Sydney fintech Hyper Anna closes $16 million funding round from big-name investors

Hyper Anna

The Hyper Anna team. Source: Supplied

Sydney-based fintech startup Hyper Anna has closed a $16 million Series A funding round led by venture capital giant Sequoia China, with the funding earmarked to fuel the startup’s international expansion.

Billed as “Siri for analytics”, Hyper Anna combines artificial intelligence with fintech in its “virtual data scientist” offering ‘Anna’, which answers questions about business performance and analyses data.

The startup, which was founded in February 2016, already counts Westpac and general insurer IAG as two of its early customers, and says it will continue to focus its sales efforts in the financial services sector.

Hyper Anna co-founder and chief executive Natalie Nguyen says analysing data is key to driving growth and unlocking value for businesses.

“A business’ data is their own and ‘Anna’ empowers business to drive the value out of that that they deserve,” Nguyen tells StartupSmart.

Nguyen leveraged her past experience working as a data scientist to create a solution for companies that are “struggling to get data scientists” and obtain the business insights they need. For Nguyen, filling this niche was crucial for the startup’s success in raising this funding round.

“My advice [for startups looking to raise] would be to focus on building a great product that adds value to their customers,” Nguyen says.

“This might sound cliche but it’s actually what has worked for us.”

While Nguyen says external funding is often “important for a startup to grow”, this funding should be contained “over a short-ish period of time if possible” to focus on the main goal of building a valuable, customer-centric product.

Hyper Anna’s latest funding round adds to the $1.25 million round the startup closed last year, and also saw contribution from Airtree Ventures, Westpac Reinventure and IAG Firemark Ventures.

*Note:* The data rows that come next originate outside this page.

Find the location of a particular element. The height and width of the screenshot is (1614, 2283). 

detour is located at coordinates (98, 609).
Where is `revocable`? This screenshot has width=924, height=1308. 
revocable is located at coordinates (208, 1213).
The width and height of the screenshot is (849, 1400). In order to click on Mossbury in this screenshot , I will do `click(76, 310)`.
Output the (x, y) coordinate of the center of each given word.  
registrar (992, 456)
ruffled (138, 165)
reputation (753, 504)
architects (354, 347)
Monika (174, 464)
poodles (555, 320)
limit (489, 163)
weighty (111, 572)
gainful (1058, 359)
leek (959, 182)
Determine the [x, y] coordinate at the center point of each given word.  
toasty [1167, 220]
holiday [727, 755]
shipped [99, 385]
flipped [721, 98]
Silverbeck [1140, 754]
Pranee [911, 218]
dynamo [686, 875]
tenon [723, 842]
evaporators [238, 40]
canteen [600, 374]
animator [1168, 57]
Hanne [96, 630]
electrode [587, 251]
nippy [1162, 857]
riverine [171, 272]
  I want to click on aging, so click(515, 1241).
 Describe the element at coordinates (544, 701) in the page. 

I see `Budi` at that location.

Nguyen says this funding will be used to expand Hyper Anna’s operations to international markets, including Hong Kong, where an office is set open in September, as well as Singapore, China and the US in the future,

Australian’s eager to adopt fintech

Australian consumers continue to embrace new financial technologies, with the nation ranking fifth in the world for consumer fintech adoption, and Nguyen believes this is indicative of a trend in both corporations and consumers adopting the offerings of disruptors in the sector.

“[It’s] not just in Australia, we have seen this abroad also,” Nguyen says.

“Larger organisations have really woken up to the value of working with smaller organisations whose sole focus is solving a particular type of problem, often niche problems.”

Rather than crypto-currencies, cloud-based payments and cardless transactions, the future of fintech, according to Nguyen, is going to be data-driven and focused on solving real-world problems that businesses are facing today.

“I would say data technology will still be the keyword of fintech innovation,” she says, predicting that “we may see more data enablement companies using technologies to solve real business problems”.